The women watched the sun go down, they watched it bathe and wallow in the sea and throw a cloth across the sky. They thanked my father for his help. We give to you the gift of turning life to ice, they said. And this we give you, too. They tipped a little perfume from a jar into a scallop shell. He smelled it — but the skin upon his nose touched the arc of liquid. It froze. Dissolve it in your mouth, they said, and make a wish. My father sucked. My father wished. He wished he had a healthy arm, four fingers and a thumb. It will come true, the women said.

The children in the ring looked at my father’s elbow stump. They saw no magic there. My father looked at it and them, intently, as if he expected the frowning tucks and scars to burst apart and a new arm to emerge. When nothing happened, my father shrugged. ‘I got it wrong,’ he said. ‘Look here.’ He held his good hand out. ‘You see? I already have one healthy arm, four fingers and a thumb. I should have asked for two!’ The children laughed, but they’d been fooled. They wanted proof that father’s tale was true. ‘I have the proof,’ my father said. ‘I have the gift of ice. Which boy, which girl, will step out here and touch me on the hand? Come on. Be brave. If anyone is turned to ice, we’ll melt them on the fire.’ He made as if to pick a child from amongst the crowd. They backed away. They screamed and giggled. They hid. There wasn’t one who’d take the chance of proving father’s lies were lies.

We do not need to hear my father’s other variations, the bespoke stories that he told to tease and stimulate his aunt, his neighbours, his enemies, the old. He was never lost for words. He had a name for everything — or invented one. He’d out-hoot an owl, they said.

And so it was that father became — not liked exactly, or respected — but useful in the village, and admired by some.

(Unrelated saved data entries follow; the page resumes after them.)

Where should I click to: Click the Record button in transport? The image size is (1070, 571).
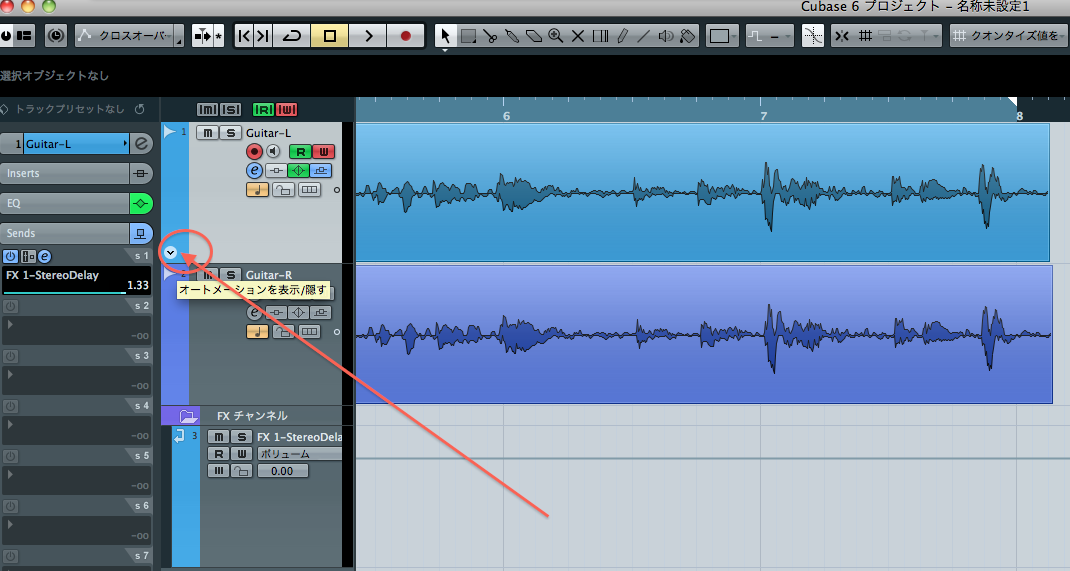[x=405, y=36]
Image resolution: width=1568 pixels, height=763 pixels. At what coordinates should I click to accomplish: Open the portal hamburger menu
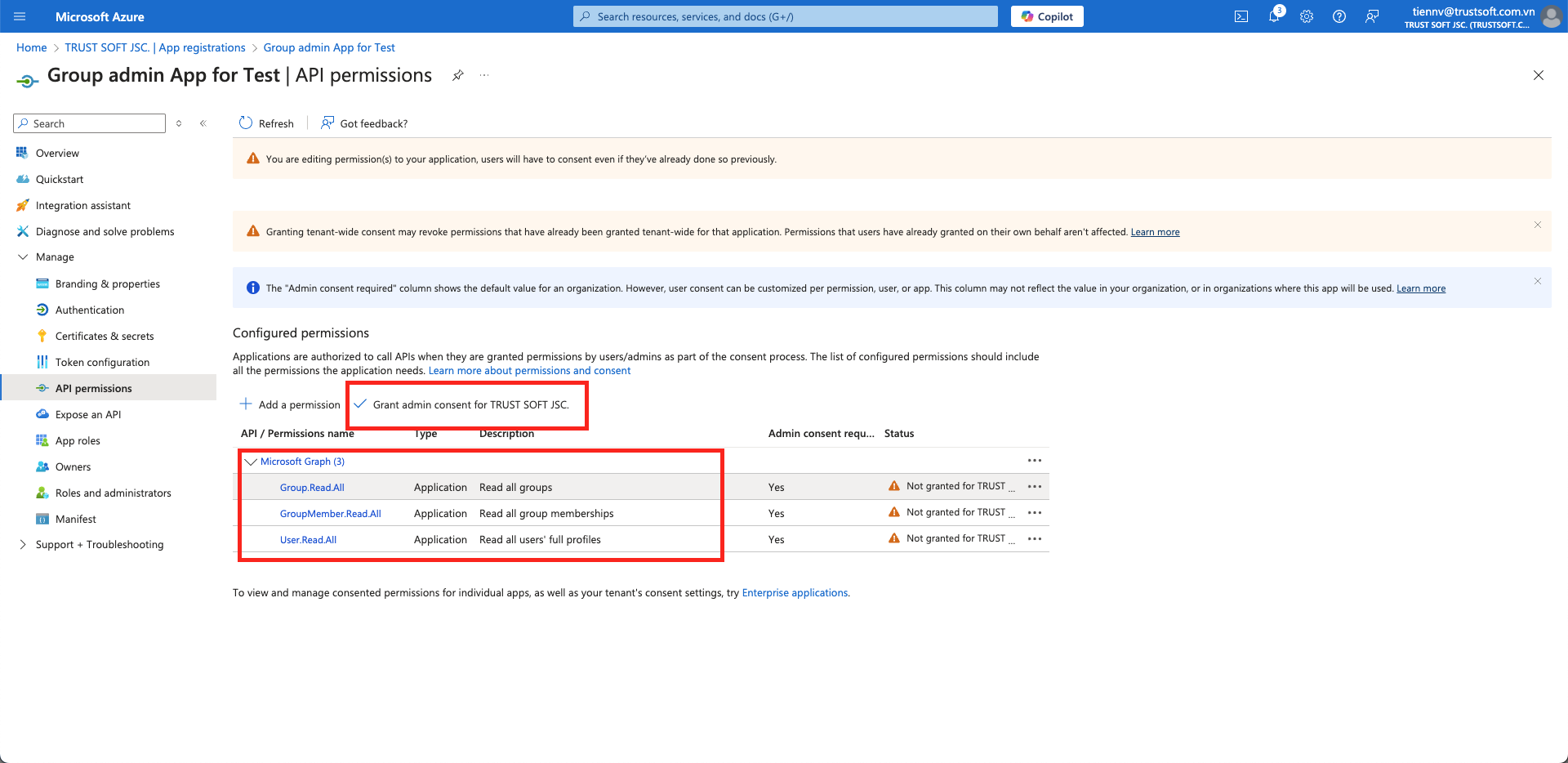pyautogui.click(x=20, y=16)
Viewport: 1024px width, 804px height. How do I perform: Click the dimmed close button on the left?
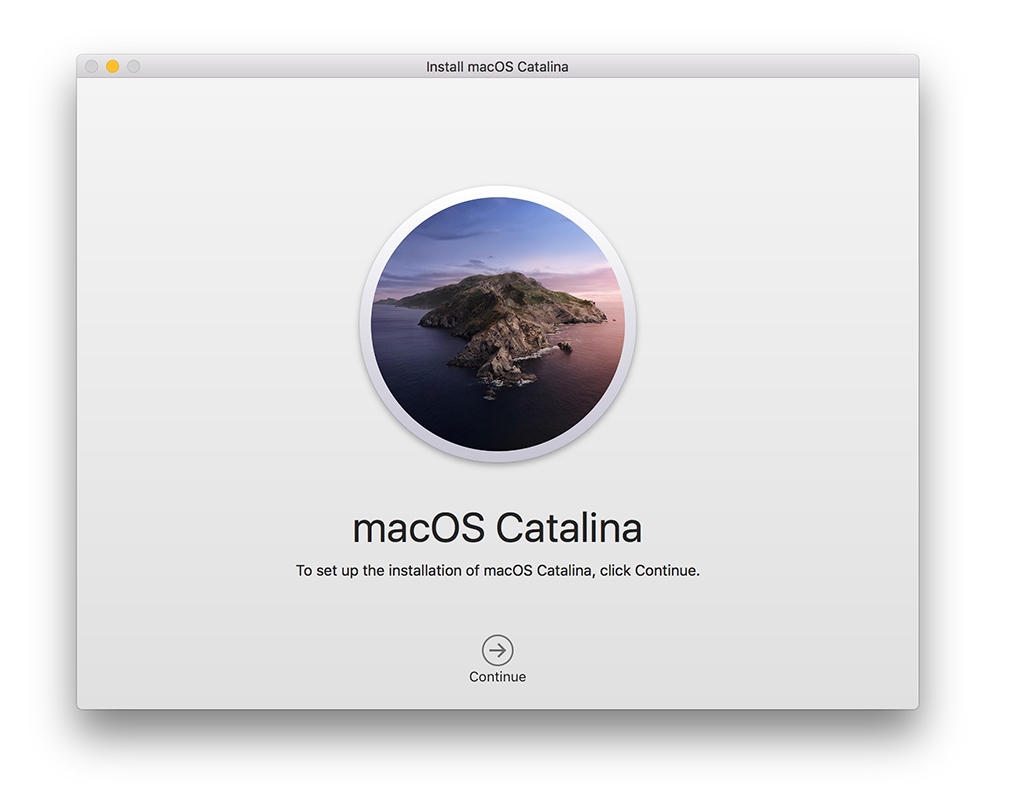[92, 66]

He could be seen — the irony is rich — inside the sanctum of Leaf’s yard reworking folktales for the family as the master sat at anvils and his daughter pumped the fire. You’d meet him, too, at any great occasion, celebrating with a tale the naming of a child or marking death and burial with some fitting yarn. And there were hardly any feasts or meetings of the village which did not feature father fantasizing at the higher table in the hall. Imagine, too, the usefulness of such a skill on market days. His uncle was not slow to make the most of that.

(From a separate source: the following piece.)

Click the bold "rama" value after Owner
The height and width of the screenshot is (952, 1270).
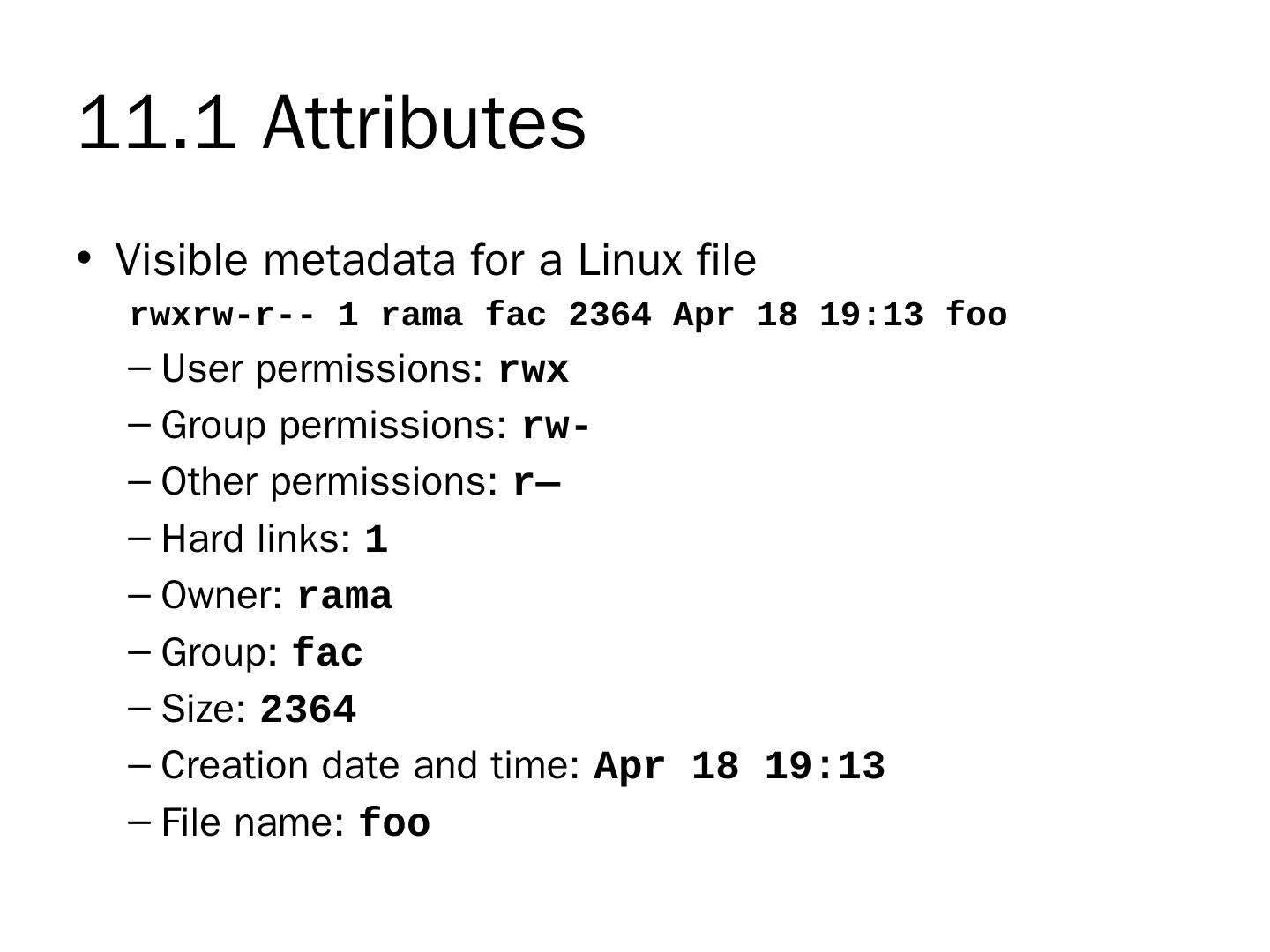(345, 598)
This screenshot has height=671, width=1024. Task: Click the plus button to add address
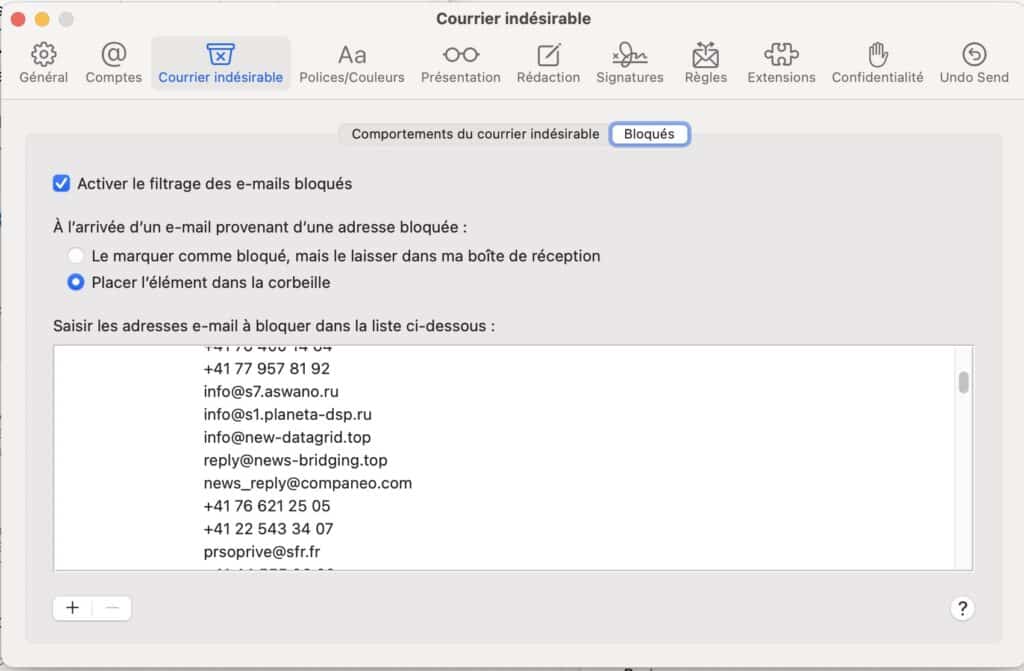click(73, 608)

The paradox is this — we do love lies. The truth is dull and half asleep. But lies are nimble, spirited, alive. And lying is a craft.

‘Let us be cruel and listen to that craftsman, Leaf,’ my father said if he was ever pressed to justify his elevated standing with some villagers or the applause which marked his wilder tales.

‘Imagine you have spent all day crouched over stone. Your eyes are tired, your back is stiff. You need to take a stroll and the way that you have taken leads you to Leaf’s workshop. You lean upon his perfect wall. How was your day? you ask. You do not care — you simply want to be amused, to hear another voice that isn’t stone on stone.’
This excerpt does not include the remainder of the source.